Thursday, December 12, 2013

He Who Laughs Last . . .

In an earlier post this year, I wrote that current pop stars like Kanye West aren't responsible for the decline of rock and roll. That may be true. But just because West isn't responsible doesn't mean he's not aware of rock's decline and fall, and he's not indifferent to it by any means. Consider this comment he made in a BBC Radio 1 interview in September 2013: "Rap is the new rock and roll. We're the rock stars, and I'm the biggest of all of them."
His comment makes three things clear. First, West is undeniably self-important to an extreme.  Second, rap obviously has the power and cultural influence that rock used to have before MTV ruined everything. Third, I think West is actually happy to see rock and roll decline and fall, because, who listens to it anyway except for a bunch of white dorks in the suburbs?
Recently, northern New Jersey rock station WDHA-FM put a meme on its Facebook page showing a picture of West alongside his comment and a picture of Metallica singer James Hetfield laughing, the inference that rock fans would find West's comments preposterous. But West is having the last laugh, and rock fans aren't doing themselves any favors by refusing to acknowledge this and react accordingly in a constructive manner. I said as much in a comment on the meme. The station deleted my comment.

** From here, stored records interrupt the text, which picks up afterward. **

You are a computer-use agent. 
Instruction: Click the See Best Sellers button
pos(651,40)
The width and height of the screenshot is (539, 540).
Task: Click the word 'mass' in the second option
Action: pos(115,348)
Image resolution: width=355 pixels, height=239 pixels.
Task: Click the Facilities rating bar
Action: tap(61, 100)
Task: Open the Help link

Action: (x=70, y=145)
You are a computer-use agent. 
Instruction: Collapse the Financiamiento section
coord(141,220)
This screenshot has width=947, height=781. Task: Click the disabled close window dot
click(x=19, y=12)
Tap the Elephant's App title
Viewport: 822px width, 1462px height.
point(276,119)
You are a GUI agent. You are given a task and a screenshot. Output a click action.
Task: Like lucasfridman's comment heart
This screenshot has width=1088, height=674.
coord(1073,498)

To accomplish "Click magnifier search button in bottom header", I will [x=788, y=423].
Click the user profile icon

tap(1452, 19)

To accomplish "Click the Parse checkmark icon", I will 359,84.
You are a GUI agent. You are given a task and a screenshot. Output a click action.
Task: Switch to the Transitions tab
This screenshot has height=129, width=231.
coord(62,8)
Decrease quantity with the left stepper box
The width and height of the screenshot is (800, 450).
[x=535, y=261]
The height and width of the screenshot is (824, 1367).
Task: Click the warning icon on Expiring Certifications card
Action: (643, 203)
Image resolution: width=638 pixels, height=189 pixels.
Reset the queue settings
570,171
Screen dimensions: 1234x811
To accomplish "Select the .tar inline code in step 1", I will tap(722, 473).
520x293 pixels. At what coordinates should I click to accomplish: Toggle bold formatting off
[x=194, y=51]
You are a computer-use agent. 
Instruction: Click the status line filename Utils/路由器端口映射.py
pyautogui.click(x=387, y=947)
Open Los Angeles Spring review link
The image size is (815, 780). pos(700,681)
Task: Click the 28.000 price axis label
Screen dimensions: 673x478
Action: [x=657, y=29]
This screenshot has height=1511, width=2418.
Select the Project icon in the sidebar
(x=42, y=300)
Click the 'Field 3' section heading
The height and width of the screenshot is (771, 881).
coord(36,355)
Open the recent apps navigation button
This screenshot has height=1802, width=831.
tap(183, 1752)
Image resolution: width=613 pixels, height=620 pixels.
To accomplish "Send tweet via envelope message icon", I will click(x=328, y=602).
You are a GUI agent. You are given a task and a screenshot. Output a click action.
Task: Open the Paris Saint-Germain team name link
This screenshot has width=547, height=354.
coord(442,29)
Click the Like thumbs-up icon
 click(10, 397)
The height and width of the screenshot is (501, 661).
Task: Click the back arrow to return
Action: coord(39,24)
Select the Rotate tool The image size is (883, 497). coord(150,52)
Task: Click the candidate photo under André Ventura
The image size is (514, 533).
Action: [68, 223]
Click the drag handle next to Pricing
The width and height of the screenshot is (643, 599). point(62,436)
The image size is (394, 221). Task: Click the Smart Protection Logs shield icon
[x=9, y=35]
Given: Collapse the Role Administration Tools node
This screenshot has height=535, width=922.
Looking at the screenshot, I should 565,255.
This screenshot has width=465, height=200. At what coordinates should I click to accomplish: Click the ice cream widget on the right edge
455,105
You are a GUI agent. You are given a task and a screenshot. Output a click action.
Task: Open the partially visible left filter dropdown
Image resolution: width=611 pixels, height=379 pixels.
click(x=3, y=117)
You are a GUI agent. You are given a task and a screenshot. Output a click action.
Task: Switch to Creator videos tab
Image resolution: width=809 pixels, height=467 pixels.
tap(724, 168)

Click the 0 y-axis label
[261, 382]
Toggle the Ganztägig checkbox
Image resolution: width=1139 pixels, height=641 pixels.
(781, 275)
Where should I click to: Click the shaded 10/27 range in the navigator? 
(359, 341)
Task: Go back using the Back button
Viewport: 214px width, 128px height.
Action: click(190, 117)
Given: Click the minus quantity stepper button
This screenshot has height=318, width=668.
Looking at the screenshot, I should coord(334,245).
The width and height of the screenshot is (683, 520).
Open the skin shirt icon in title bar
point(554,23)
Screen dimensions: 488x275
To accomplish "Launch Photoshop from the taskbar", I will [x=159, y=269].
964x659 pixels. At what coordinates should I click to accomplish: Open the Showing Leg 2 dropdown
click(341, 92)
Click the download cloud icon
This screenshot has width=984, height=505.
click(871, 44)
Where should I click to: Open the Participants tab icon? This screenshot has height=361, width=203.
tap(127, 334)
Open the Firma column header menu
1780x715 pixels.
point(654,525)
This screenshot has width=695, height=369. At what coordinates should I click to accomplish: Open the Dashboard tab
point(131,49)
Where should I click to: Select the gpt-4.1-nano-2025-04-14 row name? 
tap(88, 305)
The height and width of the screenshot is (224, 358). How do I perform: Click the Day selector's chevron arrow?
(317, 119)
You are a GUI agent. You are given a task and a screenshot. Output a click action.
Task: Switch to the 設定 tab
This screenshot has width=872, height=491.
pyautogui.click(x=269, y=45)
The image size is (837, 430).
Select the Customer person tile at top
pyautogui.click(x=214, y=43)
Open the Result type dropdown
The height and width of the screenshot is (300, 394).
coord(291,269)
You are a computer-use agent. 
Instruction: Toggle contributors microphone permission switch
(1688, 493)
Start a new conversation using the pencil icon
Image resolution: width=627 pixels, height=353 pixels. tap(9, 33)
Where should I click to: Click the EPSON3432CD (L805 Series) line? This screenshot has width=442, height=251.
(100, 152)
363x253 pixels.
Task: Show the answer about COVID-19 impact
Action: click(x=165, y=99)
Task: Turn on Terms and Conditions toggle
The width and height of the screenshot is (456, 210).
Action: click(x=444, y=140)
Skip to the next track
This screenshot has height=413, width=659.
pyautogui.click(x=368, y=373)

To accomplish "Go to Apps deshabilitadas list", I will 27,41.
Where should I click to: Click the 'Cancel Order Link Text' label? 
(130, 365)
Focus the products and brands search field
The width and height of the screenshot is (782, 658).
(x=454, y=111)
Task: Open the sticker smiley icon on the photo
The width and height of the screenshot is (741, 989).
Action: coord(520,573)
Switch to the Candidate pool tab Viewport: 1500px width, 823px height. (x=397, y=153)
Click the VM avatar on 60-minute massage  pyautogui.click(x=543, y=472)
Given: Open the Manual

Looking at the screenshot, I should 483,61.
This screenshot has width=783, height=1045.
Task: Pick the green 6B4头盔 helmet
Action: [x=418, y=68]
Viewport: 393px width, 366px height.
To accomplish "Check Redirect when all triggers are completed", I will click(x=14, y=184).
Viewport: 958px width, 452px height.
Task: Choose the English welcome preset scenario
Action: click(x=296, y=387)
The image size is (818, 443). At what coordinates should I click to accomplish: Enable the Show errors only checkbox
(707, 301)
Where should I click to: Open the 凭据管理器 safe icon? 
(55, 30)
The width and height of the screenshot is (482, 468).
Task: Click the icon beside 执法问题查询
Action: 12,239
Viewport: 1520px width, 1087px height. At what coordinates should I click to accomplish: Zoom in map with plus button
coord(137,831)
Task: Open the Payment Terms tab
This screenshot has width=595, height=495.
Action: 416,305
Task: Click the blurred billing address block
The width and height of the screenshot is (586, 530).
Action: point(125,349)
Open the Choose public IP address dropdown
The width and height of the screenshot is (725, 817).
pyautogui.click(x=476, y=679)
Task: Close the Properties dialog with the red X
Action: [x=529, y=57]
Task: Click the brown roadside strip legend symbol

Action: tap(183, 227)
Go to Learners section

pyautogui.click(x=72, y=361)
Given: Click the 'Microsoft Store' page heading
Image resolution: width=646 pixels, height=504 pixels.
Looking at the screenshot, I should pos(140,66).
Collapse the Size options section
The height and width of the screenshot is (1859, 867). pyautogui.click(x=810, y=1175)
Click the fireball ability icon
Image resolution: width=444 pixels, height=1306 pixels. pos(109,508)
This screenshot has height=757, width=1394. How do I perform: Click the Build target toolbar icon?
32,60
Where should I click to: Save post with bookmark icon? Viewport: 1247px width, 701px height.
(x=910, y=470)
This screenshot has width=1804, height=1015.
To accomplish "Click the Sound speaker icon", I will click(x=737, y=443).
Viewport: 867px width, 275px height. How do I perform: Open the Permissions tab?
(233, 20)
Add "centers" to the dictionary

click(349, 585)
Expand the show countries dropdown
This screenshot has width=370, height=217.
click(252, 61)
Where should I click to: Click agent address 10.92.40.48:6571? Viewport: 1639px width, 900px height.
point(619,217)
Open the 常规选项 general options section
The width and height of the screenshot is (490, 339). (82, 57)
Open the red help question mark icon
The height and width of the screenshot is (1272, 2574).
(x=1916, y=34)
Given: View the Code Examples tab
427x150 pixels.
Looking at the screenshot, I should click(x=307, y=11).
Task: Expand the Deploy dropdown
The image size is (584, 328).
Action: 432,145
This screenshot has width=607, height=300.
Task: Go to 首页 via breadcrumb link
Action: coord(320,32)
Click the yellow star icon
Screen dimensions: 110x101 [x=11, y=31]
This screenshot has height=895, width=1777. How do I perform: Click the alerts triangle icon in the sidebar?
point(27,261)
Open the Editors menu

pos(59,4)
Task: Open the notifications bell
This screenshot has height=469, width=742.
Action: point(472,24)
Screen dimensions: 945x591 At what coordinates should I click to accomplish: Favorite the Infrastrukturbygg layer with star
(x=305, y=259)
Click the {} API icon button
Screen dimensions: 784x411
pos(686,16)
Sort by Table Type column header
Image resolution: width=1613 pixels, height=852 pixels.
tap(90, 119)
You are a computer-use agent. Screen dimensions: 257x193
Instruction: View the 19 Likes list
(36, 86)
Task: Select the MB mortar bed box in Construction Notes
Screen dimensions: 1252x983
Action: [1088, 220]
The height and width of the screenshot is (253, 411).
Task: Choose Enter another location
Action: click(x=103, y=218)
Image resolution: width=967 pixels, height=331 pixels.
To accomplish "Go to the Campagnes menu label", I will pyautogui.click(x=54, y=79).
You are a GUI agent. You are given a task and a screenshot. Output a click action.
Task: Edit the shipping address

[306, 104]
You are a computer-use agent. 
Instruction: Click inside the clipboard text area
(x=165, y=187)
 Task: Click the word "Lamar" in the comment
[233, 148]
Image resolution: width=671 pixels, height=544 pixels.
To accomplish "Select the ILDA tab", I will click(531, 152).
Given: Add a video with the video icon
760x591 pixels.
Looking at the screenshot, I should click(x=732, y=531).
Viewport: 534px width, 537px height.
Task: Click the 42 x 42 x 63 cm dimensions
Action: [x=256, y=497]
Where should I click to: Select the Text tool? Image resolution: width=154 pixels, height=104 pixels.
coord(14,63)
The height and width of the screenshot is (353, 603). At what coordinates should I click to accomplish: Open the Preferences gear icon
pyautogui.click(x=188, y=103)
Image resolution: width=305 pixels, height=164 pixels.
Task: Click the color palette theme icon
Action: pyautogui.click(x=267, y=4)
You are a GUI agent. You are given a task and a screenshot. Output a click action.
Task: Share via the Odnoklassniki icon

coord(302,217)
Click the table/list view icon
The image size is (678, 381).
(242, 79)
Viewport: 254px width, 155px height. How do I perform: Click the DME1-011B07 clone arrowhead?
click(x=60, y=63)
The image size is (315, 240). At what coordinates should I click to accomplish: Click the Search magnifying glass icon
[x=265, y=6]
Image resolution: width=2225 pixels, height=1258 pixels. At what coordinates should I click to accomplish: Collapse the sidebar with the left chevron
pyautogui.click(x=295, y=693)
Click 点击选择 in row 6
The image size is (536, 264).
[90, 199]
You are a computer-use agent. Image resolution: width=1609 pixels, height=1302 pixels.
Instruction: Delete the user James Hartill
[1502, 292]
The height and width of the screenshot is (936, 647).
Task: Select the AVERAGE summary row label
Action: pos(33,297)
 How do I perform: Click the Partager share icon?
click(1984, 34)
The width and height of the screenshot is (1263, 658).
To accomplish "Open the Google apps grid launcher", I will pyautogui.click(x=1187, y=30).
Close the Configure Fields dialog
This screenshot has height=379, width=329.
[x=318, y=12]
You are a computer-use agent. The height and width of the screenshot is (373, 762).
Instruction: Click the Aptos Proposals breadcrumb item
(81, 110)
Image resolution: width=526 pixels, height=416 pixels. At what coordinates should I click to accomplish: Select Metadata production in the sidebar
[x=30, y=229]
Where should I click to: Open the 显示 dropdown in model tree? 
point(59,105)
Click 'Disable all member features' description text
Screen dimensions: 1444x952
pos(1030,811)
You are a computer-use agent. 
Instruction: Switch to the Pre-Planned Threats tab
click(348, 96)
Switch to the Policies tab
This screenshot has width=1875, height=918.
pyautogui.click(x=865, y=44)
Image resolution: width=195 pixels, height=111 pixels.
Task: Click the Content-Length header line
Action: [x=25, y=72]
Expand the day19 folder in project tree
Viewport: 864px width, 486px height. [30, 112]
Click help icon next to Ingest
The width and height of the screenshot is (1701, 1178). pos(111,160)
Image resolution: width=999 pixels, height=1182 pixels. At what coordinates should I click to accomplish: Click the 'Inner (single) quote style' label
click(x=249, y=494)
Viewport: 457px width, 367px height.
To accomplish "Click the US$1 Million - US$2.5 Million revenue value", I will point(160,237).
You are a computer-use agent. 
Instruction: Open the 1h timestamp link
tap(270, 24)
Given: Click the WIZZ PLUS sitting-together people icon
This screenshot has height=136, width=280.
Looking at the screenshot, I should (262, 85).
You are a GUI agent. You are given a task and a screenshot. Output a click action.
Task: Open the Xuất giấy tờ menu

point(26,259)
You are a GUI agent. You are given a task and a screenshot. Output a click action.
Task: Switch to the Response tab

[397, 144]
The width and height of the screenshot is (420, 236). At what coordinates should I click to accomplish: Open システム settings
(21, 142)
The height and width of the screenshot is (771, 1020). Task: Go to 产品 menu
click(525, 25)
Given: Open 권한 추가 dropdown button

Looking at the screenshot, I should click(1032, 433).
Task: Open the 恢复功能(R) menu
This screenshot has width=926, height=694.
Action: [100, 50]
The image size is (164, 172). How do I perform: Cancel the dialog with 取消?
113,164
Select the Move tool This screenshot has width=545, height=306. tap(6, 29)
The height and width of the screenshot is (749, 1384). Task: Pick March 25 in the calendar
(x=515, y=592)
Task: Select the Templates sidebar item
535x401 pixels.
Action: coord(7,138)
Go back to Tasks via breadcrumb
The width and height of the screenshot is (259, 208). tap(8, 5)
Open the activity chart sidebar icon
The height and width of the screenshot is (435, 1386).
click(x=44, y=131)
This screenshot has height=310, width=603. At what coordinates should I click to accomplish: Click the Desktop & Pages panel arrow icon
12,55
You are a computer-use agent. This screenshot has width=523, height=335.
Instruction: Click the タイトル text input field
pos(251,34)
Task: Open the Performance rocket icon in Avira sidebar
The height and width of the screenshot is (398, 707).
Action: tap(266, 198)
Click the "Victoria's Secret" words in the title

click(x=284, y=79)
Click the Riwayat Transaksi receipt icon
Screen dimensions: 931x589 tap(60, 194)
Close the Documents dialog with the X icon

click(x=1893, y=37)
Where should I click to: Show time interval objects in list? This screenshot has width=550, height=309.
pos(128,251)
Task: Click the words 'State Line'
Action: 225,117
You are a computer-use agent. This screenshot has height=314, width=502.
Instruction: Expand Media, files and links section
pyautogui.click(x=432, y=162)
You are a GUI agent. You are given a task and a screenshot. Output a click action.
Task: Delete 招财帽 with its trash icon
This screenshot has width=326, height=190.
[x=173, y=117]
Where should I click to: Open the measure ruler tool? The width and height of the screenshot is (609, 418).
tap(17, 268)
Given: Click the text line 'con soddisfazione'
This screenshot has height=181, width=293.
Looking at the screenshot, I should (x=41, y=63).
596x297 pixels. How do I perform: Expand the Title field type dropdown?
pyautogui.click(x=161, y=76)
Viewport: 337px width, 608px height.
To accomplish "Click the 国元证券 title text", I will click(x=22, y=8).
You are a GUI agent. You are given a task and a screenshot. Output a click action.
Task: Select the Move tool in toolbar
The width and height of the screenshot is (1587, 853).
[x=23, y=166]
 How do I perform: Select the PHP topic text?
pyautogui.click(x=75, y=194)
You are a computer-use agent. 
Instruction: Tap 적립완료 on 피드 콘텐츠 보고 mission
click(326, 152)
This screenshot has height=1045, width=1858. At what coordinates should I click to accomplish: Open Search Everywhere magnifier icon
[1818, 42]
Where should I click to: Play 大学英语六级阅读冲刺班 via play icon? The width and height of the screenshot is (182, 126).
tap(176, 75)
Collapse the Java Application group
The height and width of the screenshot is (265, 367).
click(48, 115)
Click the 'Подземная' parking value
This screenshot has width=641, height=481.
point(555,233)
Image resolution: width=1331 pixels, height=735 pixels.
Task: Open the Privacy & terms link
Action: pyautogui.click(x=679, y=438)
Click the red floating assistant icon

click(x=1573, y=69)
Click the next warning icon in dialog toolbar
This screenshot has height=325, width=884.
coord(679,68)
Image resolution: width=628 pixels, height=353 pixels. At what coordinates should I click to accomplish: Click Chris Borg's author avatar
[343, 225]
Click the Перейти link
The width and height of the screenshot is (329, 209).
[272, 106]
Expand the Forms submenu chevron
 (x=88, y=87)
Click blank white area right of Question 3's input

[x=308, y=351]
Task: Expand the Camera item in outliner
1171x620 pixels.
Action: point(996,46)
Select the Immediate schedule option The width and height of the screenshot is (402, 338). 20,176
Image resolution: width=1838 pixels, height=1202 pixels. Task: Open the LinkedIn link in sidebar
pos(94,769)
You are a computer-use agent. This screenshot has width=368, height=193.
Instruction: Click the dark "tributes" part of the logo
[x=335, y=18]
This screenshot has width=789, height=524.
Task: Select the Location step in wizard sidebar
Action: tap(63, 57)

I should also note that it's hard to receive WDHA the closer you get to New York City.
Rock music has become so insular that its infrastructure - fans, radio - continues to rely on aging artists and fails to do enough to support its newer ones. Recently there has been an attempt to correct that situation; people are talking about bands like Arcade Fire and Vampire Weekend in a way that new bands haven't been talked about since the grunge revolt of the early nineties. We're even opening our minds and ears to rock bands from unlikely places; Phoenix, one of the coolest groups around, are from France, of all places. I sometimes wonder, however, if this is all too little, too late. With all the blows rock radio has taken - especially in New York - and with Kanye West himself seemingly having crafted a set at the Hurricane Sandy benefit concert one year ago today to make those who went to see Paul McCartney play with the surviving members of Nirvana squirm in their seats - you have to wonder if maybe, just maybe, rock fans are being ridiculed for being too insular and too smug to realize that their time is up because they didn't take the music seriously enough to keep it going for future generations . . ..
And former radio station WRXP, which switched to the Internet, went off line.
Meanwhile, WFUV-FM, the public radio station in New York, doesn't even want to admit it plays rock.  It now calls its format "music discovery," having called itself "rock and roots" beforehand, as if changing the name of the format but not the format will appeal to kids who listen to neither rock nor roots music.  Not much courage in the convictions of WFUV's new format name, is there? 
I'm still hopeful that rock can overcome its rut and come back to life the way it did when the Beatles first appeared. But rock fans shouldn't laugh at rap, anyone who performs it, or anyone who intellectualizes it for a living (hello again, Michael Eric Dyson!). Because when rock fans dismiss a threat to the music they love, they're just asking to be dismissed themselves.